Cricket Museums are a pretty rare thing around the world. Outside of England and Australia, just a handful are scattered around the globe. And then there’s us, tucked away underneath the, aptly named, Museum Stand at the Basin Reserve – Wellington’s iconic ground that we’ve called home since 1987. In that time, thousands of cricket fans, book lovers, researchers, historians, sports’ followers and people who desperately needed a toilet have filed through our doors.


 

The brainchild of international umpire, Stan Cowman, the New Zealand Cricket Museum grew out of a small display put out during a rain break in the February 1986 New Zealand/Australia Test. Stan’s small display was well-received by fans but it really took the attention of John Oakley, who determined that a national cricket museum should be established in the Basin’s former tea rooms which had been vacated with the opening of the RA Vance stand earlier in the decade. With the support of Sir Ron Brierley, Darryn Hannah, Don Neely and countless other cricket enthusiasts, the National Cricket Museum was officially opened by Governor-General Sir Paul Reeves on November 29 1987.

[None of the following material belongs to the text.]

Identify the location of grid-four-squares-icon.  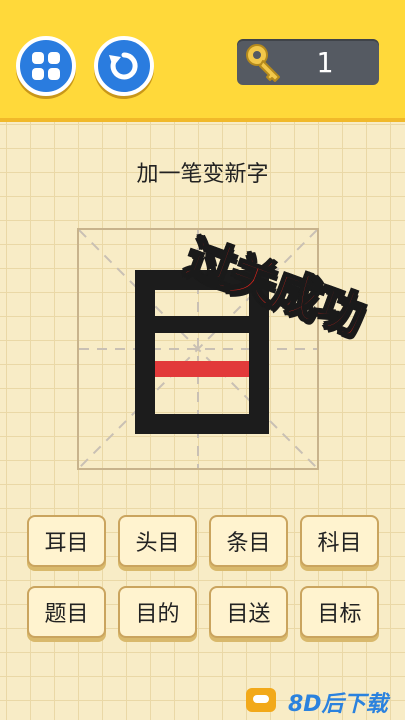
(46, 66).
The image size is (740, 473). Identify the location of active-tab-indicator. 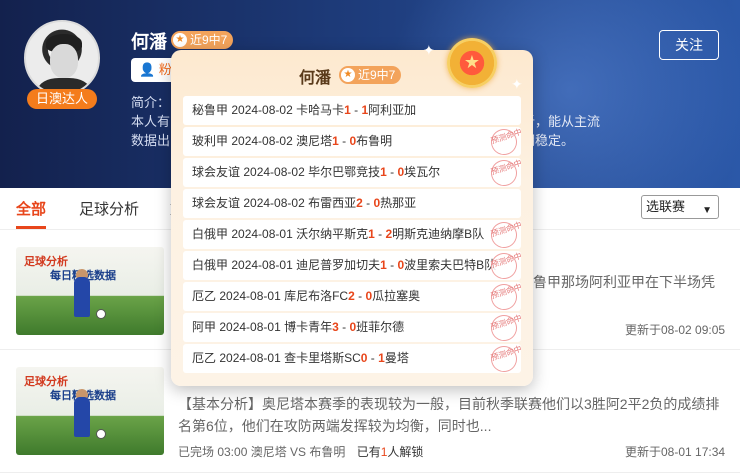
(31, 228).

Since then our collection has continued to grow and our exhibits have been ever-changing. From holding the world’s third oldest cricket bat and Clarrie Grimmet’s Australian blazer, to Dennis Lillee’s aluminium bat and a kirikiti bat, the collection tells stories that appeal to cricket fans from all over the world. But it’s our New Zealand collection which is, naturally, our strength and it allows us to tell the kind of stories we feature every day on our blog, Twitter, Facebook and in the gallery.

From Cricket World Cups to trans-Tasman match-ups, the return of ODIs to the return of the WHITE FERNS, we’re a constant at the Basin Reserve and a part of every summer. Features on players, moments and stats will continue online, while our gallery will feature a stack of new exhibits for anyone who loves a good story – cricket fan or not.